I lost a friend today. I will not write her name here, if only because this is a very public place, and some of our mutual acquaintances may not have yet learned of her passing. I would not want them to learn of it from my blog.
It hit me harder than many previous losses have, though I have lost friends who held a similar place in my life and heart. I wonder if this is because my relationship with the dead has changed: no longer do I simply shove the feelings of loss aside, moving forward because the person is gone and “in a better place,” but instead I find myself sitting with that death, seeing the change inherent to it. I hear the grieving lamentations of Aset and Nebt-het in my mind as I wonder how the family of my friend is mourning in their own way this evening. I mourn for her with them, and I mourn for them as well.
This person shared a spiritual Parent with me. I reached out to that Name tonight and expressed how I was aching at my loss of a sibling, felt Her sadness at the loss of a child and ached further still. We held each other in the way a Name and Her follower might, our conceptualizations of loss quite different, yet our grief perhaps more similar than I ever could have expected. I gave my Mother flowers as a sign of this shared comfort, I gave my Father flowers for offering me His strength throughout the day to do what was necessary: share the news.
I considered the art that I had made for this friend, the way that she had encouraged me to make more. I played a song from her favorite band during senut (and I sincerely hope, if she could witness this in some way, that she got a good laugh out of my attempt to sing along with Steve Perry and accidentally blowing out the shrine candle when I hit one of his famous high notes.)

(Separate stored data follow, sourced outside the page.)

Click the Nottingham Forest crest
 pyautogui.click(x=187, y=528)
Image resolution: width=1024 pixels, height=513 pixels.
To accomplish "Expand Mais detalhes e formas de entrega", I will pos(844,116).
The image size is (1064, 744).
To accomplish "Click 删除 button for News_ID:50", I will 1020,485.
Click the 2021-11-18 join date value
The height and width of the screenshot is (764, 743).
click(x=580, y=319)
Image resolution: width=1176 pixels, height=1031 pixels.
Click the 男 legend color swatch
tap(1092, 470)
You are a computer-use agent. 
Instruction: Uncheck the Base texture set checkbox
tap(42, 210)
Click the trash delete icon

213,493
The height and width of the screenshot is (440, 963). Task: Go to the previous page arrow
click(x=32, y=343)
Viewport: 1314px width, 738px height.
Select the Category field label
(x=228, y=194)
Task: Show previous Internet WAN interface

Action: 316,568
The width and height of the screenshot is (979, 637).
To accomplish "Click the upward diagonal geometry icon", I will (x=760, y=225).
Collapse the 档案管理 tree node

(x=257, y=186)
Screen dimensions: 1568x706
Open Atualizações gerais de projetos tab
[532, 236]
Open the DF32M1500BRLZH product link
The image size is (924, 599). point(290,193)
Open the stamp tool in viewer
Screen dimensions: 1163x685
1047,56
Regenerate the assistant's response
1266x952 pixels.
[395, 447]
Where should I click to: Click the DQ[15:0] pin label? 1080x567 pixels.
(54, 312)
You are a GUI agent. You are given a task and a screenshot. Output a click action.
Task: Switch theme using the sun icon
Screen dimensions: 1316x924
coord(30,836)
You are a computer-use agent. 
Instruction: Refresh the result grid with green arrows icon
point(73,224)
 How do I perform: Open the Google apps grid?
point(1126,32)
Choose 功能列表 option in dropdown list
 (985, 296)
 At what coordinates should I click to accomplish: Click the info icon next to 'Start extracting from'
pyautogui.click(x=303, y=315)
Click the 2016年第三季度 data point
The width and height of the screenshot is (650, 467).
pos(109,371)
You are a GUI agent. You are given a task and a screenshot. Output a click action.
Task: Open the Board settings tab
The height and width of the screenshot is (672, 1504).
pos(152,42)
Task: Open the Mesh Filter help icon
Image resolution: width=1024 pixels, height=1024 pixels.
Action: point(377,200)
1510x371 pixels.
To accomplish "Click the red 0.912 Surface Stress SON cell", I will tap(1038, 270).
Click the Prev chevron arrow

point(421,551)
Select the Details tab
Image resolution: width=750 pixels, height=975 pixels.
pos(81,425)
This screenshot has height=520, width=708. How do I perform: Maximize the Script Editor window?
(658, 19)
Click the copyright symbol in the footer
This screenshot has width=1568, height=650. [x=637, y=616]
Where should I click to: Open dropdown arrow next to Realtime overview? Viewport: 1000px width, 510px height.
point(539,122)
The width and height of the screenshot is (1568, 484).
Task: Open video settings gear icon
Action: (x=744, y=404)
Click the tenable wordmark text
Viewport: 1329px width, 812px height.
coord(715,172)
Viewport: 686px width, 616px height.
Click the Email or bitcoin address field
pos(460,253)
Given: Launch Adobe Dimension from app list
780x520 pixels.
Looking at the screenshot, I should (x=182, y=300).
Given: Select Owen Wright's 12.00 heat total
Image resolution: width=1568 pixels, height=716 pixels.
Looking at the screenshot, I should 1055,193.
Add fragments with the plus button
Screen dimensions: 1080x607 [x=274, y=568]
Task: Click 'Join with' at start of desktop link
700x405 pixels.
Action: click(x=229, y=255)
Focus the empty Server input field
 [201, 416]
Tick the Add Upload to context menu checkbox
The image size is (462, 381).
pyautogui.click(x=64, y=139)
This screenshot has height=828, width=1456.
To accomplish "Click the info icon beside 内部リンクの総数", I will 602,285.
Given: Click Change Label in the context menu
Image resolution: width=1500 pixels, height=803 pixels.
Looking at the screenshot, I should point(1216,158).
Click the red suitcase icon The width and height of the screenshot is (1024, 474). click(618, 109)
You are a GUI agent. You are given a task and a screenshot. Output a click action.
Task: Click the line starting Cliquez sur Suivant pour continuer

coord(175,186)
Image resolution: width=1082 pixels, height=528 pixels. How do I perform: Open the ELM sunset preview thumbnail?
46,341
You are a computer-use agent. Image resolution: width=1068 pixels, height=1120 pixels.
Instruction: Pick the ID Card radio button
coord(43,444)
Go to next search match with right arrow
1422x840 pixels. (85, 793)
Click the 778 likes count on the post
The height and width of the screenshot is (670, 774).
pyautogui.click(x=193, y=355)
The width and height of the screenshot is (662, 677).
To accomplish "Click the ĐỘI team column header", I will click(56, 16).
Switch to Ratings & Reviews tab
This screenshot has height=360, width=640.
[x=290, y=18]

Thinking of my friend, I’ll be spoiling my cats rotten tonight once I finish writing this, then donating to a local feline rescue organization in my friend’s name sometime tomorrow.
And I will move forward as I have done in the wake of losing other friends, but always take care to look back, always remember. It feels more complete this way, even if it simultaneously hurts more than it used to. I am grateful to Kemeticism for that, though I suspect it sounds odd. Grateful for teaching me a different way to grieve.
Most importantly, I am grateful to my friend: for her light, for her love, for her bravery.
Travel safely West, my sister.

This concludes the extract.